A Federal appeals court in Washington, DC, has dismissed a lawsuit against the Federal Aviation Administration (FAA) by a search-and-rescue group in Texas that uses drones in its work, but both sides in the case are declaring victory.
Texas EquuSearch had tried to overturn an email from the FAA ordering the group to stop operating unmanned aerial vehicles (UAVs), commonly called drones, in its search-and-rescue operations, the AP reports.
The three-judge panel said it could not review the case because the warning notice the FAA sent to did not represent the agency’s final policy on drone use, “nor did it give rise to any legal consequences.” The FAA is expected to finalize its policy on piloting drones for non-recreational use next year. The policy could affect photographers who use drones to carry cameras on assignment.

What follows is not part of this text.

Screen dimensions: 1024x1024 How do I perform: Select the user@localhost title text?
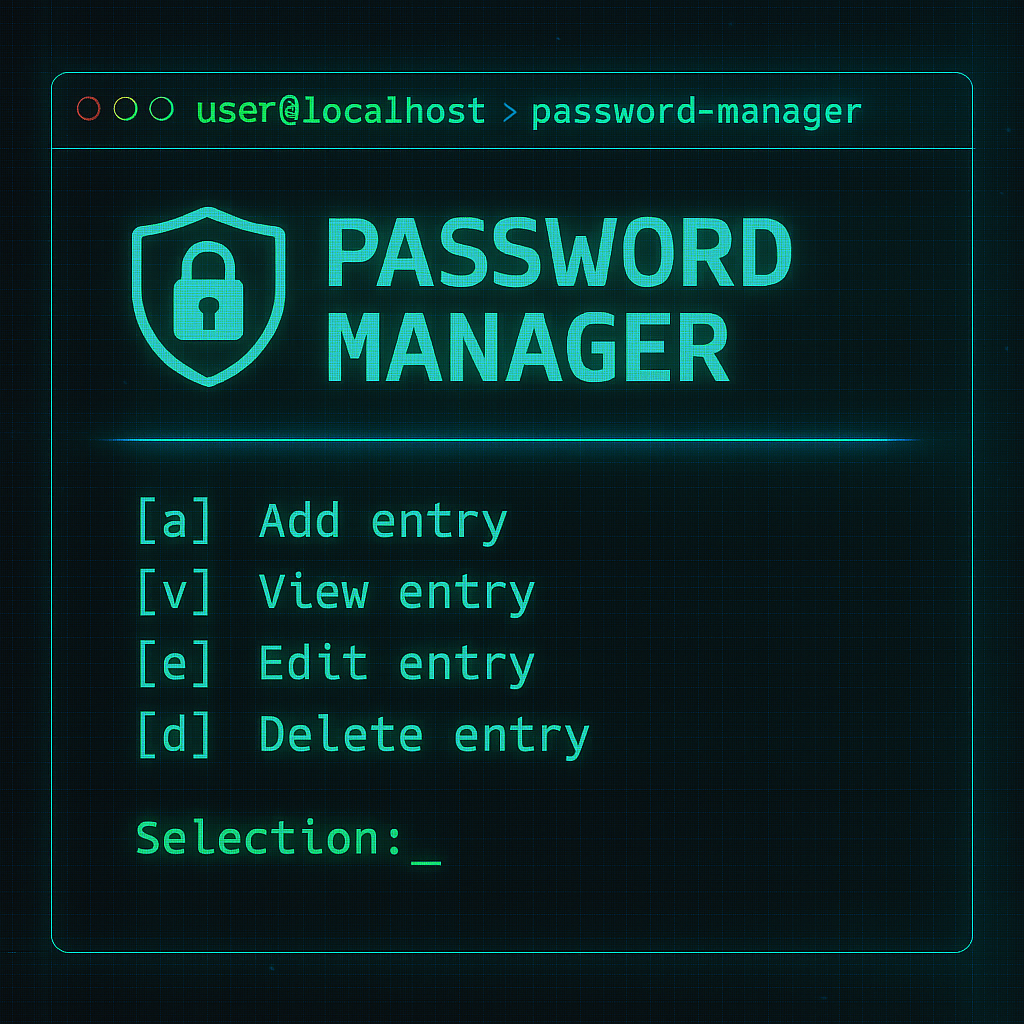[342, 110]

The court’s ruling fails to clarify what authority the FAA has currently to regulate the use of drones. In March, a federal administrative court judge overturned a $10,000 fine the FAA had imposed on photographer Raphael Pirker for using a drone to shoot a video for the University of Virginia, because the FAA still has no regulations on the books regarding the use of drones.
Brendan Schulman, the lawyer for Texas EquuSearch, told the site Motherboard that the appeals court ruling last week “achieves the desired result of clarifying that Texas EquuSearch is not legally required to halt these humanitarian operations.” Texas EquuSearch has resumed piloting drones, AP reports.
In a statement, the FAA said, “The court’s decision in favor of the FAA regarding the Texas EquuSearch matter has no bearing on the FAA’s authority to regulate” unmanned aircraft vehicles. The FAA also said it reviews the use of drones “that are not for hobby or recreation on a case-by-case basis.”